Under the circumstances, however, Mr. Bush had no choice but to eschew Secretary Powell’s campaign to euchre Sharon into abandoning his precondition that there be at least seven days without violence before committing to a renewed cease-fire with the Palestinians.

In the same way, the President should dispense with any further loose talk about a Palestinian state and official declarations that Israel should facilitate its early creation.

Speak Truth to Power

Necessary as these steps are, they are no longer sufficient. Now we need the whole truth and nothing but the truth. These are some of the harsh realities that can no longer be ignored, that need now to be publicly acknowledged and made the basis of future Mideast policy by the Bush Administration:

  • The so-called Middle East “peace process,” begun with secret Israeli-Palestinian negotiations in Oslo, has materially contributed to the present, catastrophic situation. Successive concessions made in the name of advancing the “peace process” by both Labor- and Likud-led governments of Israel have not appeased demands for further concessions, only whetted Arab appetites for more.

    Thanks especially to the decision taken at Oslo to allow Arafat to return to the West Bank and Gaza Strip, to create what amounts to a proto-state there and to arm its tens of thousands of “police” with automatic weapons (and, covertly, with heavier armaments), Israel has made itself vastly less secure than it was prior to 1992. Converting the Palestinian Authority into a sovereign state, with internationally recognized borders, would do nothing to prevent suicide bombers from finding safe-haven and launching attacks from its lands — just add enormously to Israel’s costs in contending with that threat.

  • The folks who brought us the Oslo “peace process” and its progeny have been thoroughly discredited by their handiwork. The last people President Bush and Ariel Sharon should be taking advice from in the present crisis are the likes of Israeli Foreign Minister Shimon Peres, State Department Policy Planning Staff Director Richard Haass, Arabists in the Bush Administration who are hold-overs from the Clinton era and New York Times columnist Thomas Friedman. Britain turned to new leadership after the appeasers got it into World War II; President Bush must do the same, not allow their contemporary counterparts to compound the danger they have helped to inflict on American interests in the Middle East and her most important ally in that region, Israel.

  • Yasser Arafat remains committed to the destruction of the State of Israel.

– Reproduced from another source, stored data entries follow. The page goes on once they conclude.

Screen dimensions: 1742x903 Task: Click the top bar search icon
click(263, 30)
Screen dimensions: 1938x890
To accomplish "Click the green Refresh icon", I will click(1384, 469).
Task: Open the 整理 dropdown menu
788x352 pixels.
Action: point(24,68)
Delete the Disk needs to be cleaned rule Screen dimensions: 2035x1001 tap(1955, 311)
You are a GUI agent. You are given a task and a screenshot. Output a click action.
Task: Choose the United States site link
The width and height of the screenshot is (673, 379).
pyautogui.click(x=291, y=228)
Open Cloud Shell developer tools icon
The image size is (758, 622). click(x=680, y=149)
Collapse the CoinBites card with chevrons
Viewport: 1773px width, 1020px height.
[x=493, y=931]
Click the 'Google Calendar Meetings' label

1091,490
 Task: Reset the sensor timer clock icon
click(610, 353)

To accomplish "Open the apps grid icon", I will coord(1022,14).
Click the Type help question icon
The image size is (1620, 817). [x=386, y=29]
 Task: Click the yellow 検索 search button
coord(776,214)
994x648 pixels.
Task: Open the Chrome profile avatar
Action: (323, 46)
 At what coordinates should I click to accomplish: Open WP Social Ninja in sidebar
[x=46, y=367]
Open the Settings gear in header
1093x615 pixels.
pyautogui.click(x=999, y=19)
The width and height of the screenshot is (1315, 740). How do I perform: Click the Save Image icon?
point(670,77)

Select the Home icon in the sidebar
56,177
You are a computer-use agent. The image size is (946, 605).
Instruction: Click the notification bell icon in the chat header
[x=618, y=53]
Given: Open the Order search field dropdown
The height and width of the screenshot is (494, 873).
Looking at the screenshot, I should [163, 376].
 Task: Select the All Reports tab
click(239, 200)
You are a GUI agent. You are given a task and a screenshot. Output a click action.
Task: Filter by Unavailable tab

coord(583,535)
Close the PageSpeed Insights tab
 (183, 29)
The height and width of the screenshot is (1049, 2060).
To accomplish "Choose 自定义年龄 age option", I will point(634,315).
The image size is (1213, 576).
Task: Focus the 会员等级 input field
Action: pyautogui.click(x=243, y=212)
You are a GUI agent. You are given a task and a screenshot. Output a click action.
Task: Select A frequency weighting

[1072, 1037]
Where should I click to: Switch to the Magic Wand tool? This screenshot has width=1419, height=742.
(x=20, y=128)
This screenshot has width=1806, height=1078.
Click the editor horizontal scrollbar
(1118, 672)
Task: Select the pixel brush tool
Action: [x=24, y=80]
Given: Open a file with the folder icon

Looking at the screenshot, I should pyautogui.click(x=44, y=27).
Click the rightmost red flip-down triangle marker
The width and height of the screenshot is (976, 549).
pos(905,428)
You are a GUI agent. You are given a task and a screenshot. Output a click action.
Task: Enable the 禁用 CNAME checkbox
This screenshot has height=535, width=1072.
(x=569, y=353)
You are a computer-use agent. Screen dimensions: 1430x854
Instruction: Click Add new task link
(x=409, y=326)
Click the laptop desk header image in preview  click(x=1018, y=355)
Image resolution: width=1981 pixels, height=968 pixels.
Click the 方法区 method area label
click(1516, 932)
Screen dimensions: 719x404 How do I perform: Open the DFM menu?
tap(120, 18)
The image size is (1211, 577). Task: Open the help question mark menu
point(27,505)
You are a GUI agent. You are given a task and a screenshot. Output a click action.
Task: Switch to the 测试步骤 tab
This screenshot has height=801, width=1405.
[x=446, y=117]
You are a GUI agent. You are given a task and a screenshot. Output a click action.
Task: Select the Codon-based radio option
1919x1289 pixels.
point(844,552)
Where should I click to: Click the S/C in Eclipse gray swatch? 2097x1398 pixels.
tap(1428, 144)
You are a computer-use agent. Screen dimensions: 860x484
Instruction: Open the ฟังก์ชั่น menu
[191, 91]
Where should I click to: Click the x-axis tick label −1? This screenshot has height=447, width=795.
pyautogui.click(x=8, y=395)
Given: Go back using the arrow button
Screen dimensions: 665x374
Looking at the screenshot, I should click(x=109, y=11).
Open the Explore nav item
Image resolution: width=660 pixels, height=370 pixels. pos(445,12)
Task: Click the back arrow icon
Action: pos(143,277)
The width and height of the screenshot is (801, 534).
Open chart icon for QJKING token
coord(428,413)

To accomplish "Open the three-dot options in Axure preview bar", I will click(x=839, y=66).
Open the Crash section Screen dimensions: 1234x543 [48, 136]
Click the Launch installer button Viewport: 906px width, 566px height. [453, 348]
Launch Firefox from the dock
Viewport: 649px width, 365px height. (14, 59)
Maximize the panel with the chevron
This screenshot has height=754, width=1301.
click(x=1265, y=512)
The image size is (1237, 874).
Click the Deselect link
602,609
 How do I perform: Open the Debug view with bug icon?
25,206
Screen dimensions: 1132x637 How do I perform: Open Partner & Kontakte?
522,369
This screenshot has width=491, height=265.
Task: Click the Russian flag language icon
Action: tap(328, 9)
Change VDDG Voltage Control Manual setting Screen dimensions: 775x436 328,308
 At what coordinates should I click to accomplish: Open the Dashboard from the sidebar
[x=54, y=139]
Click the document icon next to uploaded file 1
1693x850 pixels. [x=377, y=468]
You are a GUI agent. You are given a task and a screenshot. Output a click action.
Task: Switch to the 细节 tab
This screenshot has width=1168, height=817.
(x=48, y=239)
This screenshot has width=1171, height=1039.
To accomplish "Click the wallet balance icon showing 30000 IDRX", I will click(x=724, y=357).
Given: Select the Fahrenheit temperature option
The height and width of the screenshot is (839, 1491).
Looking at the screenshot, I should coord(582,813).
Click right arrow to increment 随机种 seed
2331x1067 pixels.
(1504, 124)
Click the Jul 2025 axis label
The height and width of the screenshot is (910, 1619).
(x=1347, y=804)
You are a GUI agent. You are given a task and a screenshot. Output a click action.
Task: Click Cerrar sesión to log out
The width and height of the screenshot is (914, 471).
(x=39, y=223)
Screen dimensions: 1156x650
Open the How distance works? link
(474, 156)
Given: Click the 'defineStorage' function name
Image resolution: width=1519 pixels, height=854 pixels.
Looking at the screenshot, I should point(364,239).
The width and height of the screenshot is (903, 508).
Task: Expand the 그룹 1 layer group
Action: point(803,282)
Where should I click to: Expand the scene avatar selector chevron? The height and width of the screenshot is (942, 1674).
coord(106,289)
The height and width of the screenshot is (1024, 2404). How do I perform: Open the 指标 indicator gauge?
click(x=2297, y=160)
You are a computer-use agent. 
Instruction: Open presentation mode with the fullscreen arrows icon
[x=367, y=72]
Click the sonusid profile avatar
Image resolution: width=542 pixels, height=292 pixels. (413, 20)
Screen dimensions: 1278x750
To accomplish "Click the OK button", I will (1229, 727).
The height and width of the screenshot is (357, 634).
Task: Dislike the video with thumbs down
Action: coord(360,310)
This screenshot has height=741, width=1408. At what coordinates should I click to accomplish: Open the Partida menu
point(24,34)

This is evident in his speeches to his people in Arabic and the symbols (particularly the maps) he uses to describe his goals. He can no more be expected to end attacks on Israel by people who share his objectives than he can be relied upon to create a state of “Palestine” that will live, as President Bush put it recently, “side-by-side with Israel in peace and security.”
  • Arming some of Israel’s neighbors to the teeth — notably, Egypt and Saudi Arabia, whose true colors are evident in the fact that their government-controlled media are allowed incessantly to broadcast venomous denunciations of Israel — is an inducement to renewed hostilities with the Jewish State, not conducive to a genuine and durable peace. The pending sale of lethal, land attack-capable Harpoon II missiles to Egypt is a case in point.
  • The Bottom Line

    Of course, it will appear to be easier not to acknowledge these realities or other unpleasant truths. Too many people — including past and present senior U.S. officials — have much invested in the falsehoods that invest legitimacy in Arafat and his ilk and the “peace process” that has made the latter a far more dangerous threat to Israel.

    Still, those murdered in Jerusalem and Haifa over the weekend will not have died in vain — and may even have spared many others from meeting their fate — if the terrorists who killed them really have compelled a moment for truth, one that gives rise to U.S. Mideast policies rooted in the hard facts as they are, not political expediency or wishful thinking.